## TASK DIRECTIONS:
Among the lines below, restate word for word only those from the line with "Instruction: Click the condition" through the line with "Given: Toggle the transparency grid icon", with both end lines kept.

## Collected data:
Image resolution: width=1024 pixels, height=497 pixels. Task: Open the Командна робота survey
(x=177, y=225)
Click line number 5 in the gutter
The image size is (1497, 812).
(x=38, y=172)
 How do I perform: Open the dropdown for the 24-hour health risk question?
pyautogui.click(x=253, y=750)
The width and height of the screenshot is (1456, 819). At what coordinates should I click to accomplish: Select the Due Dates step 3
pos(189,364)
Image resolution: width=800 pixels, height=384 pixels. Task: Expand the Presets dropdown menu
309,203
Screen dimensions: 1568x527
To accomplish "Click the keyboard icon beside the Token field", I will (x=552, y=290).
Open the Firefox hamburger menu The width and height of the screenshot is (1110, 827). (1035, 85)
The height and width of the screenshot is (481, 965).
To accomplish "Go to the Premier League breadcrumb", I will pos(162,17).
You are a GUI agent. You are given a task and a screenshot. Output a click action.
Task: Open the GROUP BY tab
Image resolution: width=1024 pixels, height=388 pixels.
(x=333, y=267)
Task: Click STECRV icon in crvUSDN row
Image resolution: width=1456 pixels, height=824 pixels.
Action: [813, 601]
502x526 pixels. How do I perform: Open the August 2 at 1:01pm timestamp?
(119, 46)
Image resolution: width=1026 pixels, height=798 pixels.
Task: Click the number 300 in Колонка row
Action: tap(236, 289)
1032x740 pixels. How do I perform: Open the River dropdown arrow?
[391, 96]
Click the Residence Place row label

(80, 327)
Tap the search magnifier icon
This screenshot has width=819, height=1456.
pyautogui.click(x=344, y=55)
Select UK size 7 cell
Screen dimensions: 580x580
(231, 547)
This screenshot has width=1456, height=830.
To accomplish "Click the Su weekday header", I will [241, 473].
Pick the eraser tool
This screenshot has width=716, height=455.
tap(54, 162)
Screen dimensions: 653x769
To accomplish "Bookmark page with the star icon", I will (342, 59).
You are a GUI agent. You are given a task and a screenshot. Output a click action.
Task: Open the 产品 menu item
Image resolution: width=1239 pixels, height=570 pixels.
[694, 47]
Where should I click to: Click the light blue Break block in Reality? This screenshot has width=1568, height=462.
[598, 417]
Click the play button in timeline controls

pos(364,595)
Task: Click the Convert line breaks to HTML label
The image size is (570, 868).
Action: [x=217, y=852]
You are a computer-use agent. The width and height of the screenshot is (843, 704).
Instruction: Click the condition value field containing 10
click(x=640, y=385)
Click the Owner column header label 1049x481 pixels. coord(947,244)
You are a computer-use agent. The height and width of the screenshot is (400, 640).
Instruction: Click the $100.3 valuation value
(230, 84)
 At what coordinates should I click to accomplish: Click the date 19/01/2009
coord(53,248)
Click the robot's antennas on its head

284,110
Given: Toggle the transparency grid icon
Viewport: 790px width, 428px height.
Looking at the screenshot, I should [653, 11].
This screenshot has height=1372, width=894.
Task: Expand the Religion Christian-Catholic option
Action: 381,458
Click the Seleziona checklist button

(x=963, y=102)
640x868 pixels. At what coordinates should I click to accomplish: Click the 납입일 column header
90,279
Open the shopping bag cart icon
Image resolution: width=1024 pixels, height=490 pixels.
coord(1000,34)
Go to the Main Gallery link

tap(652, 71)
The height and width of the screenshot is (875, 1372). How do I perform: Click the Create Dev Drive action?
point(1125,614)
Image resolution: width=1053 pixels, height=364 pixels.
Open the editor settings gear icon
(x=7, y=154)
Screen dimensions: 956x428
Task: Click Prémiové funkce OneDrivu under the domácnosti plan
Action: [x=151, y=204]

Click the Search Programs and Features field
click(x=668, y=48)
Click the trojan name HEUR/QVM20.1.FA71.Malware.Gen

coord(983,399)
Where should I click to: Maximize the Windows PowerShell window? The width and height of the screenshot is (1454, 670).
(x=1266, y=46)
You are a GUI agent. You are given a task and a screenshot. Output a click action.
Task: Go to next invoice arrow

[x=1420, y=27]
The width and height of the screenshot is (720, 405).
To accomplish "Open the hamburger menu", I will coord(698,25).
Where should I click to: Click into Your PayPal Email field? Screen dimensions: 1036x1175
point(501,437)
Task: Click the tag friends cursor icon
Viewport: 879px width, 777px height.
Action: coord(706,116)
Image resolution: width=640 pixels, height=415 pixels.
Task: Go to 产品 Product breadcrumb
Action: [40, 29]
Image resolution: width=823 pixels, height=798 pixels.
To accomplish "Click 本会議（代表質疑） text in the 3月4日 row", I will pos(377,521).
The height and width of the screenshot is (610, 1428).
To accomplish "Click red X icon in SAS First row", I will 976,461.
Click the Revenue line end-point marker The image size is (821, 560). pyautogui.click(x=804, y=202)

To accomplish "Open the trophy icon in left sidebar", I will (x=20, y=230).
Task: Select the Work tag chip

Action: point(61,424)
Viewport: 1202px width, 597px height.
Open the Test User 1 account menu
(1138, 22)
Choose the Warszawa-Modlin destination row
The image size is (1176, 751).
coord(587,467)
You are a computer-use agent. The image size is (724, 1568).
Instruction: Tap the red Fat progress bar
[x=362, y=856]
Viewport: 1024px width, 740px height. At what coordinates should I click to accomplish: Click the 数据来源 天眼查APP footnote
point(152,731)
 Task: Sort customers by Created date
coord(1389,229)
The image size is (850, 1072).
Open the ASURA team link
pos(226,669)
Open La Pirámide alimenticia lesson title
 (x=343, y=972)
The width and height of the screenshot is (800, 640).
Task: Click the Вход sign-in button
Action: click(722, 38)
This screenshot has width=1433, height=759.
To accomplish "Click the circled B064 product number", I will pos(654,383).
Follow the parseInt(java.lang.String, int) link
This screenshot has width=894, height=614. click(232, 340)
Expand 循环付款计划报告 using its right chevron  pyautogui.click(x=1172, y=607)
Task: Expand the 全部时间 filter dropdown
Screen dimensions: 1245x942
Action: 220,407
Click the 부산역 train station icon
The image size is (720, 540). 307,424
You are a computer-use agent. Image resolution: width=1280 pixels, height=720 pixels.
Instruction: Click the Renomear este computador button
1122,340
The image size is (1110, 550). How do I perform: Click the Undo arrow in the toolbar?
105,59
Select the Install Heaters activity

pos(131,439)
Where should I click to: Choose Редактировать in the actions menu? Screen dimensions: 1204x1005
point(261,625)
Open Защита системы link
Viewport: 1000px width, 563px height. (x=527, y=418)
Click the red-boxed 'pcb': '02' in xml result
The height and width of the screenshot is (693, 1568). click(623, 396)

## EXERCISE RESPONSE:
Instruction: Click the condition value field containing 10
click(x=640, y=385)
Click the Owner column header label 1049x481 pixels. coord(947,244)
You are a computer-use agent. The height and width of the screenshot is (400, 640).
Instruction: Click the $100.3 valuation value
(230, 84)
 At what coordinates should I click to accomplish: Click the date 19/01/2009
coord(53,248)
Click the robot's antennas on its head

284,110
Given: Toggle the transparency grid icon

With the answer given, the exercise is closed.